Дворец хозяйки границы больше всего напоминал крепость: толстые бревенчатые стены, узкие бойницы, три этажа в высоту, набранные из толстых, моренных до черноты досок. Пожалуй, такой дом мог легко выдержать удар змеловога среднего размера, а арахнопакам не нашлось бы ни единого лаза, чтобы проникнуть внутрь. Впрочем, восьмилапые твари до дворца хозяйки еще ни разу не добирались, и проверить конструкцию на прочность пограничникам не довелось, – наверное, к счастью.
– Надеюсь, хозяйка границы уже поднялась? – спросил привратника Велемир, открывая ведущую во двор калитку.
– Она пребывает в саду, дед. – На весьма важной должности привратника состоял воин средних лет, и сейчас он смотрел не столько на старика, сколько на его спутницу. – Неужели хозяйка святилища решилась покинуть свою обитель?
– Дело, призывающее нас сюда, слишком важно, сын мой, – кивнула женщина, – чтобы я могла отправить простого посыльного.

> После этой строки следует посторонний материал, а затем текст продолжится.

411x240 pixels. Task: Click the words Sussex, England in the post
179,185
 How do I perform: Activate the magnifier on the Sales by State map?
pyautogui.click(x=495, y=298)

– Сама хозяйка святилища, – повторил привратник, находясь в мучительных раздумьях. В утренние часы его госпожа обычно не принимала никого, слишком дорожа самыми ясными для разума часами… Но если он своей волей задержит доклад о важном деле – разноса не избежать. – Хорошо, – наконец решился воин, поправляя пояс с мечом. – Следуйте за мной.
Хотя персики уже облетали, большинство яблонь и вишен в обширном саду при дворце вовсю цвело, распространяя сладковатый медовый аромат, и плодоносящих деревьев можно было увидеть всего несколько штук. Под одним из них и сидела в легком плетенном из ивовых ветвей кресле хозяйка. На этот раз на ней был только сатиновый сарафан без всяких украшений, мягкие кожаные тапочки, а длинные шелковистые волосы небрежно рассыпались по плечам, еле шевелясь под порывами ветра. Судя по расслабленной позе и закрытым глазам, женщина еще отдыхала, но руки неспешно перематывали клубок зеленой финансовой нити, пропуская узелки между пальцами. Иногда хозяйка останавливалась, проговаривала что-то губами. Изредка делала на нити крупные узлы, после чего продолжала мотать клубок.
– Я слышу тебя, Велемир, – неожиданно произнесла она, не открывая глаз. – Согласись, старый воин, мы слишком хорошо знаем друг друга, чтобы тратить время на долгие церемонии. Ты придумал способ облегчить участь нашего мира?
– Да, хозяйка границы.
– Я так и знала, – одними губами улыбнулась женщина. – Ты не мог не найти выход из такой ситуации. За свою жизнь ты так часто удостаивался награды за свою отвагу и сообразительность, что, наверное, уже утратил к ним всякий интерес.